Le Premier ministre israélien Benjamin Netanyahu a dû se défendre mercredi d'avoir voulu exonérer Hitler de sa responsabilité dans la Shoah en déclarant que c'était le mufti de Jérusalem de l'époque qui avait donné au dictateur l'idée d'exterminer les juifs d'Europe.
M. Netanyahu s'est retrouvé accusé par l'opposition israélienne et le président palestinien Mahmoud Abbas de déformer l'histoire, et raillé par les internautes.
La controverse a éclaté après un discours prononcé devant le Congrès sioniste à Jérusalem mardi, veille du départ de M. Netanyahu pour l'Allemagne en visite officielle.
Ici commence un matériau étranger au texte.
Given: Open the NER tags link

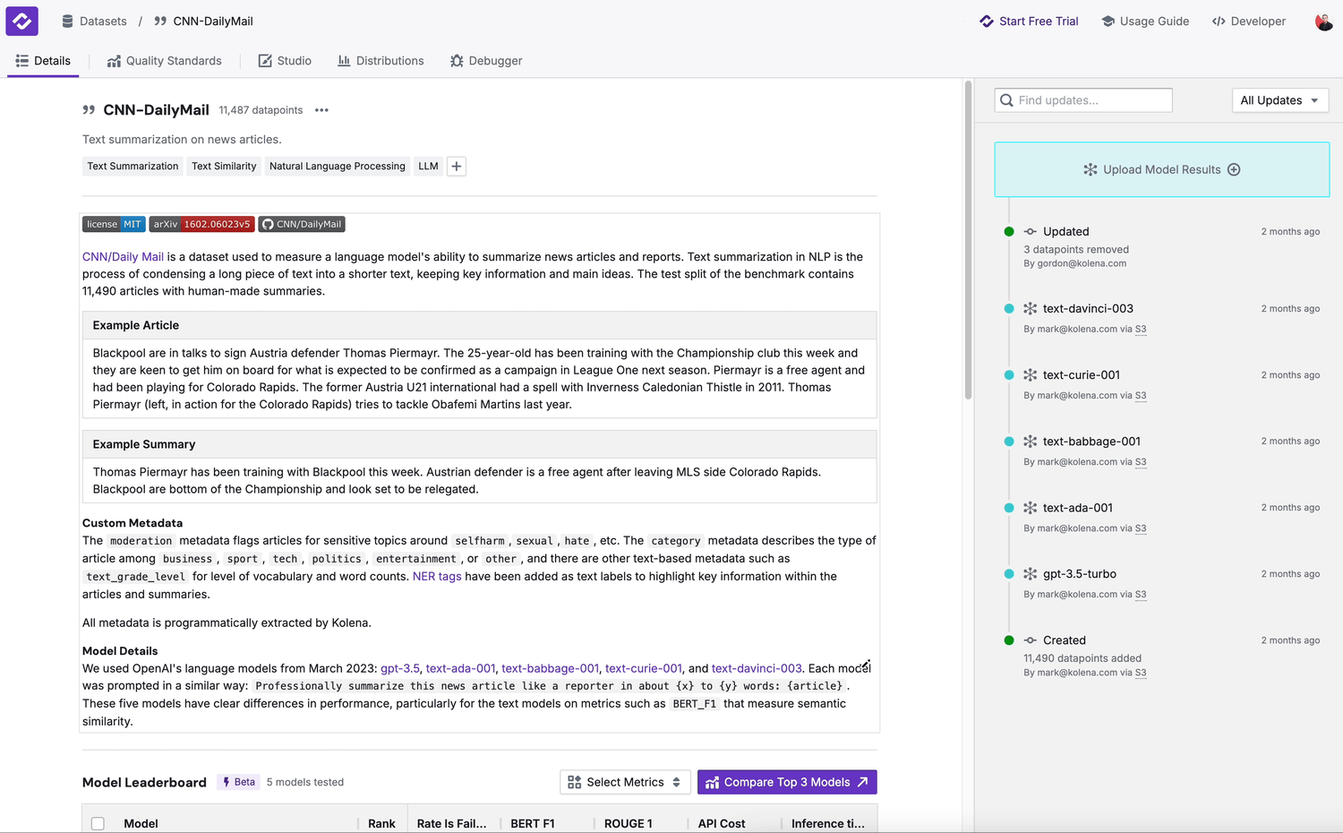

M. Netanyahu évoquait une rencontre en novembre 1941 en Allemagne entre Adolf Hitler et le grand mufti de Jérusalem Haj Amin al-Husseini, haut dirigeant musulman dans la Palestine alors sous mandat britannique.
"Hitler, à ce moment là, ne voulait pas exterminer les juifs mais les expulser. Alors Haj Amin al-Husseini est allé voir Hitler et a dit: 'Si vous les expulsez, ils viendront tous ici'", en Palestine, a dit M. Netanyahu. "'Et qu'est-ce que je vais en faire?' a demandé (Hitler). Il (le mufti) a dit: 'Brûlez-les'", a déclaré le Premier ministre israélien.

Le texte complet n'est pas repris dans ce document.